Profile-guided optimization extends this further with speculative devirtualization. After a PGO profile collection run, Clang and GCC can identify virtual call sites where one concrete type handles the vast majority of dispatches. The generated code emits an inline type check, a devirtualized direct call on the predicted-hot path, and a fallback to normal virtual dispatch for other types. For call sites where one type accounts for 90 percent or more of invocations, this eliminates the retpoline overhead on nearly every iteration.
Template polymorphism eliminates the vtable entirely. CRTP and other static polymorphism patterns make the call target known at compile time, producing a direct call or an inlined body, with no indirect branch anywhere in the generated code.
Hardware Alternatives to Retpoline
Intel’s Control-flow Enforcement Technology provides a hardware alternative that avoids the speculative execution penalty. The branch-tracking component of CET requires that valid indirect call targets contain an ENDBR64 instruction. Hardware enforces this by trapping any indirect branch that lands anywhere else. This defeats the BTB poisoning attack without blocking speculative execution.
The performance model differs substantially from retpoline. ENDBR64 is decoded as a NOP and imposes no latency penalty on the executing instruction stream. Indirect calls proceed at near-normal speed. The cost is code size: every valid indirect call target grows by four bytes to accommodate the marker.
CET-IBT is available on Intel 11th-generation CPUs and later (Tiger Lake onwards) with appropriate kernel and toolchain support. GCC and Clang both emit CET instrumentation with -fcf-protection=branch. On hardware that supports it, CET-IBT is generally preferred over retpoline for workloads with frequent indirect branches: the per-call overhead is lower and more predictable.
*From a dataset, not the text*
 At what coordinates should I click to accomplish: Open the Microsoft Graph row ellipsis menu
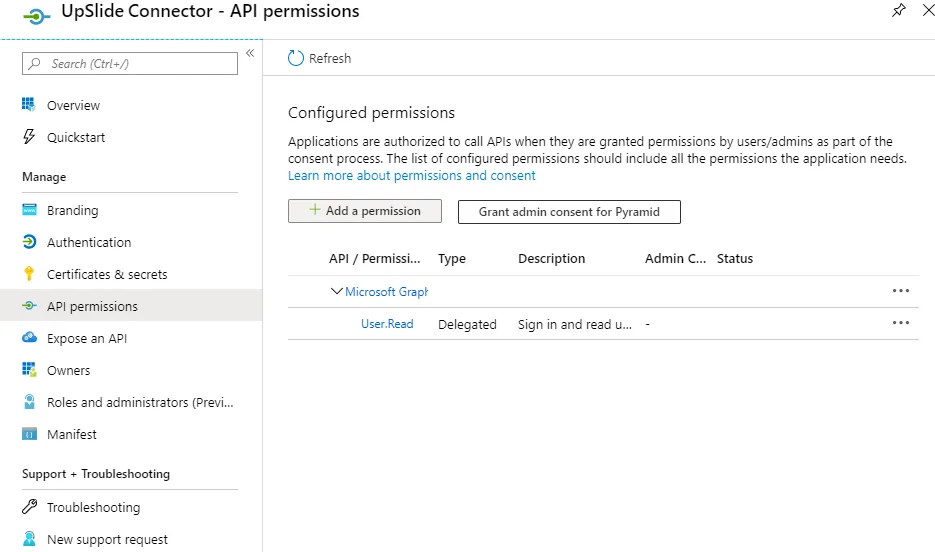tap(900, 291)
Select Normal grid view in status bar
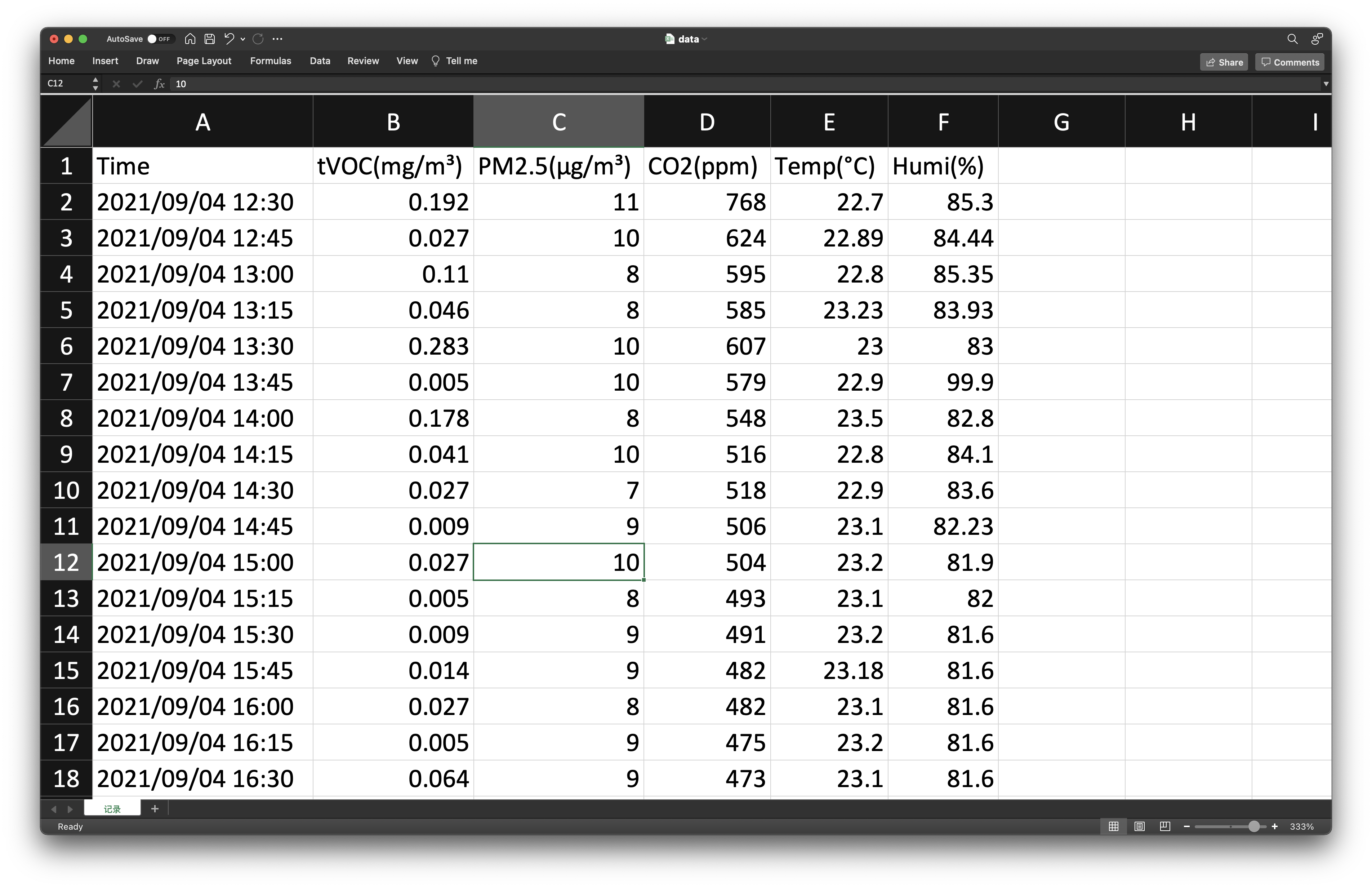This screenshot has width=1372, height=888. click(1114, 826)
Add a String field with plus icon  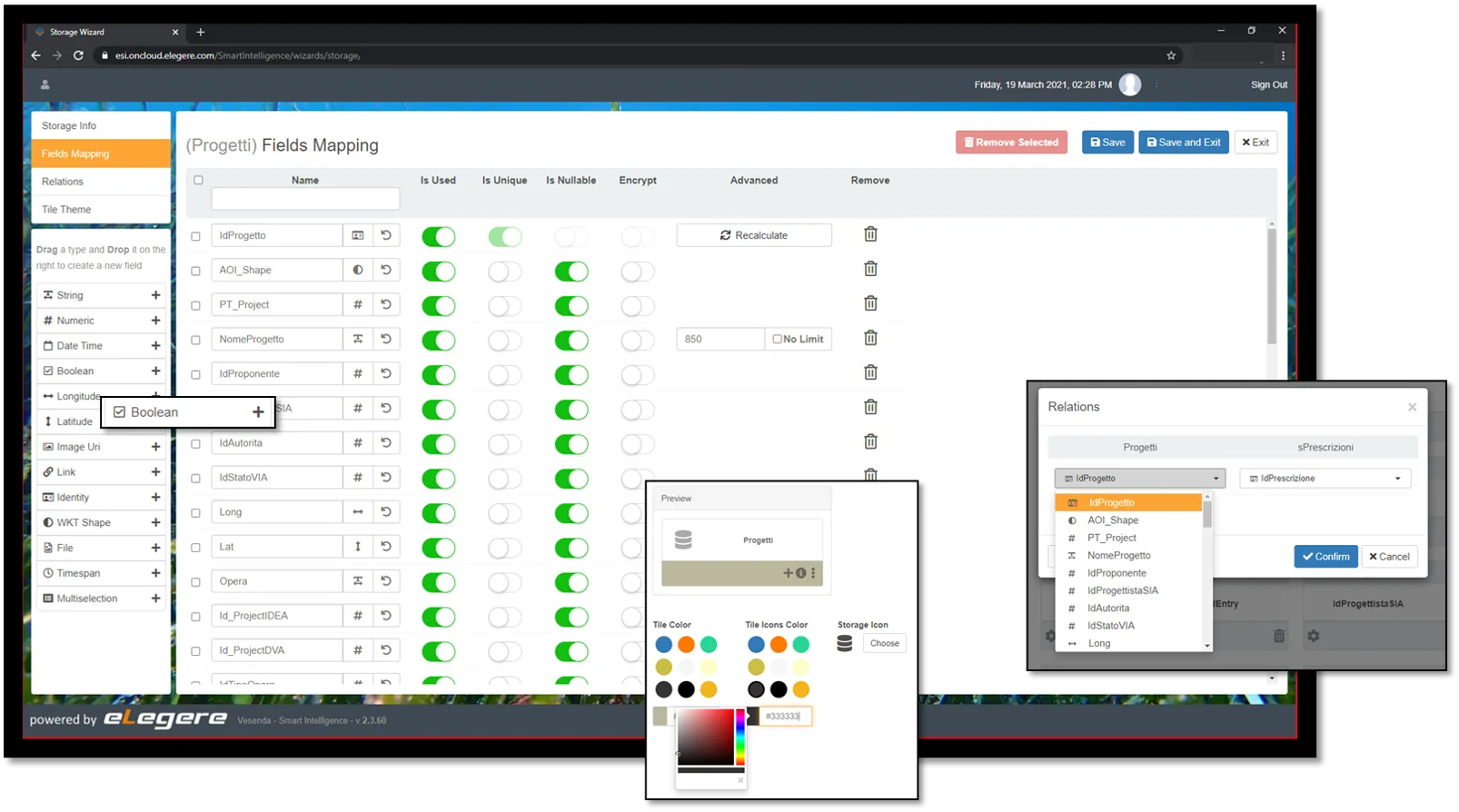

AMD has its own implementation of shadow stack and branch tracking support in more recent microarchitectures as well.
For systems where neither retpoline nor CET-IBT is available, Intel’s eIBRS (enhanced Indirect Branch Restricted Speculation) provides a hardware barrier at a different overhead point, typically with less impact on user-space code than software retpoline.
What This Changes About the Advice
The standard guidance for performance-sensitive C++ has long favored templates over virtual dispatch in hot loops, based on the compiler’s ability to see through the call boundary and vectorize. That advice gains new weight in a retpoline environment. The question is no longer only whether the compiler can vectorize; it is whether the code is generating indirect branches at all.
For a tight loop over a polymorphic collection, the design choices that matter are:
- Whether the concrete type can be proven statically (
final, local allocation, template instantiation) - Whether the polymorphism needs to live inside the loop, or whether dispatching once on type outside the loop and running a monomorphic loop inside achieves the same goal
- Whether PGO is enabled in the build, which enables speculative devirtualization for call sites that the compiler cannot prove statically
Lemire’s article correctly identifies that the call/ret overhead for a direct function call is worth understanding and eliminating. The retpoline overhead on indirect branches is the same problem operating at a higher multiplier, with no compiler inlining heuristic to save you. The only reliable solution is to not emit indirect branches in hot paths, which is exactly the direction final, templates, CRTP, and PGO-guided devirtualization all point.